Quota and capacity hygiene

Quota drifts as teams grow. We set up quota enforcement, idle job reaping, and reporting on who holds what, so capacity stays available as the organization scales.

Optional retainer

If you want backup while your team builds operational depth, we offer a retainer for GPU and Kubernetes incidents while your team handles the rest and gradually takes on more.

Failure modes we harden against

What we have seen break on GPU clusters

The unplanned driver change

A node reboots and pulls a newer driver than the rest of the fleet. CUDA workloads fail in ways that look like application bugs. Pinning drivers and gating promotion keeps the fleet consistent and makes upgrades deliberate.
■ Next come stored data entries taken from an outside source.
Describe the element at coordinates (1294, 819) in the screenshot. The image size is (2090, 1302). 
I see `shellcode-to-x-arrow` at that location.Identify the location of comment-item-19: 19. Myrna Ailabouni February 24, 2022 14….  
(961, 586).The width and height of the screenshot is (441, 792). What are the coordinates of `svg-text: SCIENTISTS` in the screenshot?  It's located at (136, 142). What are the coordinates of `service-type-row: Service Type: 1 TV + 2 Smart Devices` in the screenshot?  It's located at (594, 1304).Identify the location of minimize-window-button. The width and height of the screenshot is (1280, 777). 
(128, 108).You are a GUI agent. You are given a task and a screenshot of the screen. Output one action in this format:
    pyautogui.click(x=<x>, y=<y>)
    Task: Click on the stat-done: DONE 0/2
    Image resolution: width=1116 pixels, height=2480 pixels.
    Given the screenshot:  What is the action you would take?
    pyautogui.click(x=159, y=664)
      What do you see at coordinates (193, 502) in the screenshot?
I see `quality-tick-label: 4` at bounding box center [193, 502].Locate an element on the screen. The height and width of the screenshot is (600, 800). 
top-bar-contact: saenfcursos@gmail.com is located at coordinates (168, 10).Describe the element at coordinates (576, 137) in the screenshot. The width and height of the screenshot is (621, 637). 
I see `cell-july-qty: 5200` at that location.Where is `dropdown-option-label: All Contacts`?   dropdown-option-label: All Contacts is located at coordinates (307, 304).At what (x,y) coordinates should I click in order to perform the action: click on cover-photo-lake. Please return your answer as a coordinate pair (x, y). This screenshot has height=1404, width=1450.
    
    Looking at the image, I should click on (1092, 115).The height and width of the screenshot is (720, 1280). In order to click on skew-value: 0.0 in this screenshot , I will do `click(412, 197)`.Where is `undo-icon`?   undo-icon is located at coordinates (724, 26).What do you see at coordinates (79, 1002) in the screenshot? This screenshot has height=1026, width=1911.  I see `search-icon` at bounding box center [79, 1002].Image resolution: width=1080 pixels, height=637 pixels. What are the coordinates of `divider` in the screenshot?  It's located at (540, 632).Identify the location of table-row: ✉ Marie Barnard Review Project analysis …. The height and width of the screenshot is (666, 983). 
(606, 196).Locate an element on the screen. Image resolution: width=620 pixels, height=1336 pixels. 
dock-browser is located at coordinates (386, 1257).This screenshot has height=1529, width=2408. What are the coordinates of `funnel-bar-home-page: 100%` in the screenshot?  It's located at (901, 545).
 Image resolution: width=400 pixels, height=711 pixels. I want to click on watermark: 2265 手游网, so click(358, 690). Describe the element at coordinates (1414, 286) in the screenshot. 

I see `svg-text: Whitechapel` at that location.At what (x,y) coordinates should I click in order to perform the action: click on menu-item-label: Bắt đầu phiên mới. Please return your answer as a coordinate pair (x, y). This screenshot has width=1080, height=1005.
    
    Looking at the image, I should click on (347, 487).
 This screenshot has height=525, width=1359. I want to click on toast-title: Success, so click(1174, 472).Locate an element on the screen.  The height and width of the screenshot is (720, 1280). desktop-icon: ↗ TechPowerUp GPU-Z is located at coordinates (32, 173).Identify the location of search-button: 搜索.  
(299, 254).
The node that fails jobs but not health checks

A GPU starts throwing Xid errors but the node stays Ready, so the scheduler keeps placing jobs on it and they keep dying. Health checks that cordon on GPU-level signals, not just kubelet liveness, stop this.

The upgrade that keeps getting deferred

The cluster falls behind on Kubernetes and driver versions because no one has a tested process for upgrading it. We build and rehearse the upgrade path so it is a routine operation.

Allocation at 100%, utilization at 15%

GPUs are allocated but not doing useful work. Pods hold cards they are not using, interactive sessions are left open, and the job queue waits. Idle detection and reaping returns that capacity to the pool. See also cost control and chargeback.

What handoff includes

Your team can run it after we leave

Deliverable	What it is
Upgrade runbook	Tested procedure for Kubernetes, driver, and operator upgrades, with a rollback path for each step.
Incident runbooks	Per-failure-mode procedures for GPU-specific incidents your on-call will encounter.
Monitoring and alerts	DCGM and Prometheus dashboards with alerts tuned to signal real problems, not noise.
Health and draining automation	Automatic cordoning and draining of unhealthy GPU nodes, as code in your repository.
On-call walkthrough	A working session with your team so the runbooks belong to them, not sitting unread.